A Way Through founders, Jane Balvanz and Blair Wagner are dedicated to helping parents understand today’s girls and the peer pressure, friendships, relationships and so much more they face today.
Bullying has become a hot topic that needs to be addressed and needs to stop. Blair Wagner writes an interesting and educational article about bullying and the myths many believe.
Are You Believing the WRONG THINGS About Female Bullying?
It’s a common thought in parenting circles to think that girls shouldn’t treat each other this way. Says whom?
Try this on… Girls should all get along perfectly, have exquisite emotional and social skills, and treat everyone with the utmost respect. Can you hear violins playing sweetly in the background?
Yeah? Well, here’s the deal. It doesn’t work that way. And, it’s not supposed to work that way. Girls (like everyone else) are on this earth to maneuver through the contrast of our world (which is often sticky, and sometimes painful) to find what feeds their passion and to create joy in their lives. In order to do that and to become clear about what they DO WANT, girls need to experience what they DON’T WANT.
When we help girls recognize that some friends will feel good to be with and others won’t, girls can begin to make choices based on their inner guidance system (emotions).
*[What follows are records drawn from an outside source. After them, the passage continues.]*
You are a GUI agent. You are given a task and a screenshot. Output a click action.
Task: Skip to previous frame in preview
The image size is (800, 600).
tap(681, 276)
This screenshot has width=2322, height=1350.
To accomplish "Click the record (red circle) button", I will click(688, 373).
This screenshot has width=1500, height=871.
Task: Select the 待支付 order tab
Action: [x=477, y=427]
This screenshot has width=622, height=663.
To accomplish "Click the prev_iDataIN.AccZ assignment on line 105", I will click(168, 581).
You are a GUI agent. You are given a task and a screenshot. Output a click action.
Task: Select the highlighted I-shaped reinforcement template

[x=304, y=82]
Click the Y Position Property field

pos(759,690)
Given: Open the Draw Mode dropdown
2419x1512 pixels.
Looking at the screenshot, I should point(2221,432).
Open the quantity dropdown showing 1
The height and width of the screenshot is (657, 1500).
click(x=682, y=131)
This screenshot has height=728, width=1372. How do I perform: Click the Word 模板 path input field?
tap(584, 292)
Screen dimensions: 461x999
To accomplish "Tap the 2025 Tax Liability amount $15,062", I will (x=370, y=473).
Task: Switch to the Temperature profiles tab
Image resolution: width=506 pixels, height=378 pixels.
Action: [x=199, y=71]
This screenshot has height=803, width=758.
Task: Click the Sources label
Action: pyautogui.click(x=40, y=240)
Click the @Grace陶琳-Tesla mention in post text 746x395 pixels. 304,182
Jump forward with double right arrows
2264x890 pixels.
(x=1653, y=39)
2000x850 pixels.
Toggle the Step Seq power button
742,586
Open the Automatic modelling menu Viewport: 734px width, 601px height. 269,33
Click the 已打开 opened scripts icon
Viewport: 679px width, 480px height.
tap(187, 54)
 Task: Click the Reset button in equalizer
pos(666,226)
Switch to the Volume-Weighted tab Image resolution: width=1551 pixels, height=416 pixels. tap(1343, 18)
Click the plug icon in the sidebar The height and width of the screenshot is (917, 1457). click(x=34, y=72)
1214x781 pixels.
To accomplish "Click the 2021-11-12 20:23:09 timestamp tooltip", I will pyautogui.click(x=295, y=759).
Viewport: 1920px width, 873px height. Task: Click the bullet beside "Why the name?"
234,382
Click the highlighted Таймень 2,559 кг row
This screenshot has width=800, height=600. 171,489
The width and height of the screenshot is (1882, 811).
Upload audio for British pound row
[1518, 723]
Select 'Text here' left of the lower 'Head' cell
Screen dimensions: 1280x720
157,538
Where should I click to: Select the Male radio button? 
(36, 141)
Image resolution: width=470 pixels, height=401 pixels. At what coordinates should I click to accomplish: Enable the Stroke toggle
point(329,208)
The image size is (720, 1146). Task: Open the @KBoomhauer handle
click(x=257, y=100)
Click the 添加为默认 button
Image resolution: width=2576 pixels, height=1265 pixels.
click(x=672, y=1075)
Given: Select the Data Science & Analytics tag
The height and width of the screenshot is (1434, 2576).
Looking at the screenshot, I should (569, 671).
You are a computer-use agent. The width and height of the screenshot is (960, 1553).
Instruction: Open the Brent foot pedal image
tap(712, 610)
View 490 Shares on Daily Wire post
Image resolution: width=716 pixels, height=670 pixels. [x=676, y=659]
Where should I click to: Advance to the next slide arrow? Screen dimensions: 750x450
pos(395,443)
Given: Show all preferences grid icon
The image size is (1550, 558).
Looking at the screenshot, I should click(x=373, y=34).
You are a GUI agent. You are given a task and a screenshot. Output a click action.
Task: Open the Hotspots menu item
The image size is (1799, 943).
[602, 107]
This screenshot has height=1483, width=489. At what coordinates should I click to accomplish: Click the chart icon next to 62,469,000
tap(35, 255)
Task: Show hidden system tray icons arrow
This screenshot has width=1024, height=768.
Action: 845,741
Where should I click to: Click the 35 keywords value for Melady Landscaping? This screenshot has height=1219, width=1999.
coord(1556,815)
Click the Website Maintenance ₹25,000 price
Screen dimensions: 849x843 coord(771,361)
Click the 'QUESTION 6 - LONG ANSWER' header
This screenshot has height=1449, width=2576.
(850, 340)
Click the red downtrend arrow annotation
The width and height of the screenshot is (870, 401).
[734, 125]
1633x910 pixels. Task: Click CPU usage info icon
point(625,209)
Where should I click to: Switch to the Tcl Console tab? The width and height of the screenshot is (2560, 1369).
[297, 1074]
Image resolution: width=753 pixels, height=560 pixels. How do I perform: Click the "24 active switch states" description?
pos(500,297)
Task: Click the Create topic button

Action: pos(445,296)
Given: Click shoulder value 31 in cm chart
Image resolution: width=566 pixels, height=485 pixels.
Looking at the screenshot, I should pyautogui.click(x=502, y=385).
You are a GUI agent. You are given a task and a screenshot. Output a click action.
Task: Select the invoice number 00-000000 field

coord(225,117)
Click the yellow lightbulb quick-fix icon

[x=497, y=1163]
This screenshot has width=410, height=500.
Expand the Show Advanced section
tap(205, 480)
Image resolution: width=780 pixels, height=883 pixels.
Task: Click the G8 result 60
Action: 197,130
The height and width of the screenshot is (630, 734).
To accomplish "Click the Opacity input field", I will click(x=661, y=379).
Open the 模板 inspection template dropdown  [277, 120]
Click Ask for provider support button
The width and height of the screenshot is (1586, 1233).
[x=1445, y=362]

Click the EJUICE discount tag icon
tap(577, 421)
For myself, I’ve found the key to be a healthy combination of two things:
Lack of resistance (let others’ ugly behaviors roll off like water on a duck)
Conscious focus on what I want in my relationships
When I’m in that nonresistant, positive-focus zone, I find that beautiful people and experiences show up around every corner. Our work as girl guides is to help girls get into that zone.
Wrong Thing #2: Relational Aggression is Getting Worse and the World Is a Mess
With a little effort, we can find evidence to support any viewpoint on any topic. There are certainly visible signs of problems in our world, and we see statistics on how emotional bullying is affecting girls in increasing numbers. This is real. And yet, we get more of what we pay attention to.
There is so much well-being in this world; it far outweighs the lack of well being. When we look at relational aggression as an overwhelming, unsolvable problem, we add to the problem. We can’t solve relational aggression (or any problem for that matter) from a place of fear and overwhelm. Faith, curiosity, and optimism go much further.
Wrong Thing #3: Emotional Bullying Starts in Middle School
Yes, we see a peak of emotional bullying in the middle school years. But, as any kindergarten (and even pre-school) teacher will tell you, it starts very, very young among girls. Relational Aggression from a five-year old (“I won’t be your friend if you…”) may not be as sophisticated as from a thirteen-year old (“let’s start an I-Hate-Miranda web site”), but the pattern can and does begin in the pre-school years.
Savvy parents start very young guiding their daughters to connect with their personal power and to find and cultivate friendships that feel good.
Wise educators see relational aggression as an issue that needs to be addressed as young as kindergarten. Schools that implement common language and strategies within their school community (and consistently teach these to the youngest of their students) will find they have less relational aggression among their female students as they head into their teens.